The Eugenics Wars Vol I: The Rise and Fall of Khan Noonien Singh (Star Trek)

The Eugenics Wars Vol I:  The Rise and Fall of Khan Noonien Singh (Star Trek) - Greg Cox This is a hard book to review on its own because it is less than half of a complete story. It doesn't even completely cover the "rise" part of the title.

For what is there, this is a book about Kahn but not starring Kahn. Instead, our old friends Gary Seven and Roberta Lincoln are back and on a mission to keep genetic engineering from becoming the earth's new crisis. In this particular volume, Kahn is growing up in a world where, even as a particularly gifted human, he is helpless to stop humanity from hurting itself.

It has a very Star Trek moral that disregard for individual lives is inhuman. Seven and Roberta are the human side, working to guide humanity in nonviolent ways, while Kahn is the inhuman, willing to set ethics aside to carve humanity into his vision of perfection.
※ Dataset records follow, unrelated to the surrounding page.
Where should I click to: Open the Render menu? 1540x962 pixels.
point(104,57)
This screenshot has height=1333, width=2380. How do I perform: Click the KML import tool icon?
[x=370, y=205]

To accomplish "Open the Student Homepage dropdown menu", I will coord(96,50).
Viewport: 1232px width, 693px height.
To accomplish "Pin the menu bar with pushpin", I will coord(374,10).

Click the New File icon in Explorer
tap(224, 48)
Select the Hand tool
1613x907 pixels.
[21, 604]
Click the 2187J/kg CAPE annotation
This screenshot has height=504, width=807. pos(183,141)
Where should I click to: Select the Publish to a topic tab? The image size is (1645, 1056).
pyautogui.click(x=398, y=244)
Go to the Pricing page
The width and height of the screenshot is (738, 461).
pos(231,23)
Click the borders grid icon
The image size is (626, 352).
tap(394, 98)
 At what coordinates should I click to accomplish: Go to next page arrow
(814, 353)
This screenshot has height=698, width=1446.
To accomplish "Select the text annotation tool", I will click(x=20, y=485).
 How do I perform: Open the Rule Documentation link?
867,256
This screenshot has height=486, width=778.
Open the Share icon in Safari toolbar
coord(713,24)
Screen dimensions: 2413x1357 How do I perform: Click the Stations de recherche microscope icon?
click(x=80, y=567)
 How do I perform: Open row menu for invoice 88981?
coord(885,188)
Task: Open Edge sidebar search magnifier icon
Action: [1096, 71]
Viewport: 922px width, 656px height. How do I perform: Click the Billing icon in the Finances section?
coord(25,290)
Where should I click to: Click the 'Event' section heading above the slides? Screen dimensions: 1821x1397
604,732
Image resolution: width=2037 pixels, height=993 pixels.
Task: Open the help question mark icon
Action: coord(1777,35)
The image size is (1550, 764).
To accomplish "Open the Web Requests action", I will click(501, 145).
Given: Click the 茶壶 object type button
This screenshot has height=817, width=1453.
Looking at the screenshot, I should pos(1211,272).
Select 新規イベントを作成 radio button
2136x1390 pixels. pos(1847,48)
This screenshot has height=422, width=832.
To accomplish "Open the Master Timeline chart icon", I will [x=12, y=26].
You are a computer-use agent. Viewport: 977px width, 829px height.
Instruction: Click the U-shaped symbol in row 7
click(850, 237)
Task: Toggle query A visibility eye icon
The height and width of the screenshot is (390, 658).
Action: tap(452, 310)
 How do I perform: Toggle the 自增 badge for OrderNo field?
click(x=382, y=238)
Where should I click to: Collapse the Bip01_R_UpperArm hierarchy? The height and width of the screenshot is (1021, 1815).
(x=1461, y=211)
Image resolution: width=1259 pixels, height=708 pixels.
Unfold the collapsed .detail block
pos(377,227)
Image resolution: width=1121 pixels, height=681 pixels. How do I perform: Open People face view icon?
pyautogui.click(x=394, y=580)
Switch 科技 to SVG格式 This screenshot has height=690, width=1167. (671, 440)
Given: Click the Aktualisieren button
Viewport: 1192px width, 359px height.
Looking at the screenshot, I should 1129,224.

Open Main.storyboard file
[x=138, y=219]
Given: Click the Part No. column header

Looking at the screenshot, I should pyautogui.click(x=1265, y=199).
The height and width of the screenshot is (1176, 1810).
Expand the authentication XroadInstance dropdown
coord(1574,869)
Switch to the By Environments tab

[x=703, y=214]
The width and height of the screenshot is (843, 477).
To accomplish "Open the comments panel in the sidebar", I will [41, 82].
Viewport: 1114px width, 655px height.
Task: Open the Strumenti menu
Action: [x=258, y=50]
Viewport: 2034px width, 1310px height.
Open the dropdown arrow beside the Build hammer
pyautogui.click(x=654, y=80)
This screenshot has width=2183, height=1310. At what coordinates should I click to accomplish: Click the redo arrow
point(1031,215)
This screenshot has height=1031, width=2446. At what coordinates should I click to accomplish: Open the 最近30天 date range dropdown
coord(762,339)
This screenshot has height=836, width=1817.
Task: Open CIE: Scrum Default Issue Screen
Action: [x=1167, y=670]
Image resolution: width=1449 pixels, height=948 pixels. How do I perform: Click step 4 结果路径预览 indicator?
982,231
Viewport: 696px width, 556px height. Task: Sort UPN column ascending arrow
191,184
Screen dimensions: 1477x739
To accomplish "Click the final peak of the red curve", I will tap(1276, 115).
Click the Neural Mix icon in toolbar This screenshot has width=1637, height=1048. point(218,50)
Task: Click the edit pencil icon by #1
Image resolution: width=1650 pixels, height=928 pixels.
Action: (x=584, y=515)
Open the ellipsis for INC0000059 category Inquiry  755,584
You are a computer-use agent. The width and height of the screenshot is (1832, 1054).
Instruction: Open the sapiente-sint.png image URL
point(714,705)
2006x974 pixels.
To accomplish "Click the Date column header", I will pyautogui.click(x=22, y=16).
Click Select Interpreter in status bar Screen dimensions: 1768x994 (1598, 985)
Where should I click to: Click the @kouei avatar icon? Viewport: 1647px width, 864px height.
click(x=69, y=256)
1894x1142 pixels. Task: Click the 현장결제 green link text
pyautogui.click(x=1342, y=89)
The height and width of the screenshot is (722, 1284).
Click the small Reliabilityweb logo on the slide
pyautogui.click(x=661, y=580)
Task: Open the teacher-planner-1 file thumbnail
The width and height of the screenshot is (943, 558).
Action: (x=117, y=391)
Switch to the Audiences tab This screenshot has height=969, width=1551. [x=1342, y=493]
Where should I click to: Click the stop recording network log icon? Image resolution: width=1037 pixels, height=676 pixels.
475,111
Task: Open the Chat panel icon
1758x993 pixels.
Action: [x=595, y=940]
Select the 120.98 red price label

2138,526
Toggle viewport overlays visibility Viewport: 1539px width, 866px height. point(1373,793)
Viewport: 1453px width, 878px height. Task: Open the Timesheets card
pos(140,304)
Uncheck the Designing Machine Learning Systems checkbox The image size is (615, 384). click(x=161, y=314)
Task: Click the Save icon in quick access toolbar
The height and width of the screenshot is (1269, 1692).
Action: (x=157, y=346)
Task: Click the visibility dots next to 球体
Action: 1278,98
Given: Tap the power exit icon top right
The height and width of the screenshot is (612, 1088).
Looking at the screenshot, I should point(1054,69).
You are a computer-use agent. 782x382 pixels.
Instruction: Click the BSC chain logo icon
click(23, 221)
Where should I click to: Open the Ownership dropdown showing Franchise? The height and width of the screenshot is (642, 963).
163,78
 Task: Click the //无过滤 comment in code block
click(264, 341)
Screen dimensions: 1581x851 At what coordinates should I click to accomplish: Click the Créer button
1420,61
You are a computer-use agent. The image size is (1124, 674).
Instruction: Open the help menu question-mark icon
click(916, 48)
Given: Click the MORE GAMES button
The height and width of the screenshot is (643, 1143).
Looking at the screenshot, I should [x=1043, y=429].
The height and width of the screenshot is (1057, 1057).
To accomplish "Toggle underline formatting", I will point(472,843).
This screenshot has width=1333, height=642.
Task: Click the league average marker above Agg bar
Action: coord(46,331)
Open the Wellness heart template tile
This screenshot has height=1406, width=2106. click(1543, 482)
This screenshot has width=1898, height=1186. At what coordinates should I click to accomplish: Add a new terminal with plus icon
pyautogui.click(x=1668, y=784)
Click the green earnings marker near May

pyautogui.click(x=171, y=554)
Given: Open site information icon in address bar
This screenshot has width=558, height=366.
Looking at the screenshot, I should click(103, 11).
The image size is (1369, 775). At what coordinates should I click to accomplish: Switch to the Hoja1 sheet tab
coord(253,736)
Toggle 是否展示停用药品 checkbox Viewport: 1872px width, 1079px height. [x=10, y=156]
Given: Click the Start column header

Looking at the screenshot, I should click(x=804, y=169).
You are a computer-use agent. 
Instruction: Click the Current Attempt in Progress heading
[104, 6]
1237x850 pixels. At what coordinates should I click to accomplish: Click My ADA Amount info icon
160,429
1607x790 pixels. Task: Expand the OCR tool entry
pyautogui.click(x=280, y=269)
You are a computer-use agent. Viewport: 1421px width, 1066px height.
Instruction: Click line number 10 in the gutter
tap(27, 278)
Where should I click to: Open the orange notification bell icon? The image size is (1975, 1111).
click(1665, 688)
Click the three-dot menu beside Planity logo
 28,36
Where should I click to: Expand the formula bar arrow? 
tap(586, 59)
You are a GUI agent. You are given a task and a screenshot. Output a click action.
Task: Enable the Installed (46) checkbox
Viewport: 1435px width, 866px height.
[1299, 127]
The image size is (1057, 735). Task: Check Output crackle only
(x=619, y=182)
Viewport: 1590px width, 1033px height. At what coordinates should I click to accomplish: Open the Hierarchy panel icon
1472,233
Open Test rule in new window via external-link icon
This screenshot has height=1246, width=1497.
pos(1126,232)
There are a few too many cultural name-drops, so that at times the book feels like it is set in a museum exhibit of the 70s and 80s instead of actually existing in those times, but when it manages to break through that facade it is a lot of fun and an interesting look at the circumstances that brought about Star Trek's most memorable villain.

I don't dread the next volume (I've already committed to reading it), though I have my reservations.